Is use of unconventional design elements or layout something frowned upon in academic context?

Good design is invisible. The goal of design is to increase understanding/clarity. If your design is truly good then it will go unnoticed but your content will be better understood. If your design is noticed and distracts, then it is bad. I feel these principles are universal.

So to answer your question, yes, good design is worth it (it increases the amount that your content is understood), but just adding "design" elements without a good understanding of the audience and their expectations will not likely result in good design.


It all comes down to a cost/benefit analysis. But, there is little risk to improve the design, graphics and typography of your documents (theses, figures, presentations). There is little risk that it backfires if you present a higher-quality document. In fact, the only case I can think of is if it seems that form took over content: i.e., if you have a very shiny designed presentation with just-meh scientific content, the contrast might draw attention.

One thing that might be a problem is if you put too much theatrics, 3D effects, animations, cartoons… I had a colleague who used every single “animation” possible (it was the early days of Apple's Keynote and its nice 3D effects) in the same presentation, and it was simply too much. It distracted people from his message.

Finally, coming back to the cost/benefit analysis: I believe that as in everything, 20% of the work can get you 80% of the reward if you choose wisely. People will have different pet peeves, but the areas which I think you should polish for presentation slides are:

  • Graphics quality: no pixelated crap
  • Consistency between graphics and text, and self-consistency of graphics: same quantities reported and plotted, same units, consistency between graph scales (as much as possible), etc. Sometimes you take pictures from an earlier paper, and they don't quite match what you are showing with them. Avoid things like “graph on the left is concentration, graph on the right is volume fraction” when they can be converted straightforwardly.
  • Careful about background colors: to me, this makes the different between decent slides and good slides (for the presentation, not for the scientific content). If you use a colored background (not saying you should), don't include graphics with white background. Try to use graphics with transparent background (easy with vector graphics, use PNG with alpha channel for bitmap images).
  • If visualization requires it, use movies to show a complex system: time evolution of spatial distribution, autorotation of a structure you present if it makes it clearer, etc.

There are different kind of academic documents, and it might change from one field to another. For instance, journal/conference papers often have a required style, and so there is little room for improving the overall design of the paper.

About the CV, I have seen many places asking for a specific style for the CV (i.e., they give you a Word document to fill in ...), but when they don't, as long as the content respects the traditional Education/Experience/Publications, then it shouldn't be a problem.

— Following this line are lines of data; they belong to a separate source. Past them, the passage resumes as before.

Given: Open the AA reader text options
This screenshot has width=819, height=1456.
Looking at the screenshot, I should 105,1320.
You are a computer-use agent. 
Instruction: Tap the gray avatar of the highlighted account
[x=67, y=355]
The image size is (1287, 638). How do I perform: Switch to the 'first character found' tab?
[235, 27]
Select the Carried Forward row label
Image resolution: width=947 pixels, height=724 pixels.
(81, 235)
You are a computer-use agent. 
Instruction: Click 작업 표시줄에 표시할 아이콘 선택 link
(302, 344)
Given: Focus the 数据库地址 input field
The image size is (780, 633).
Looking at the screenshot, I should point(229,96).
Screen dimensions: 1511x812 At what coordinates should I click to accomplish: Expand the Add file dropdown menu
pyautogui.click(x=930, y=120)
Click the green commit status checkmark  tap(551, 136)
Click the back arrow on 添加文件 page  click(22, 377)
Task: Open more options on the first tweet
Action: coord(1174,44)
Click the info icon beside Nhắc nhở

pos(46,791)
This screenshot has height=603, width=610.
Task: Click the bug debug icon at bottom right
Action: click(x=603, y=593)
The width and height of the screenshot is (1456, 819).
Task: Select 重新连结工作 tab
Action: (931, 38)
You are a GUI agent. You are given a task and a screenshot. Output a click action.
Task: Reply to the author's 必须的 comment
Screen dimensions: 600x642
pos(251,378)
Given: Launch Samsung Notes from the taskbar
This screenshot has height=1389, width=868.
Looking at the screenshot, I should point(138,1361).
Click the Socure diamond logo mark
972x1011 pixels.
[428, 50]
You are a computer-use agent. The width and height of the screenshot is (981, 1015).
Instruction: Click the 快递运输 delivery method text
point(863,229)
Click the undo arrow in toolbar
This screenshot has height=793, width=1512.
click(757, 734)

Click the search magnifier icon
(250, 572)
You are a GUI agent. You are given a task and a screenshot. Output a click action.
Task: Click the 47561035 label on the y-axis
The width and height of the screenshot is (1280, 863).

When it comes to presentations, I would say it's a bit trickier. The overall impression I've had when talking with colleagues at a conference, is that the quality of the speaker matters first. I've attended excellent presentations where the slides where black and white powerpoint, because the speakers were merely using them as a support to put the keywords and the important formulae. Conversely, I've attended boring presentations where the slides where very nice, just because the speaker was not comfortable speaking.

In other words, I don't think putting time and effort in the design of slides will backfire, and it will not necessarily bring you bonus points, what matters is the quality of the presentation itself.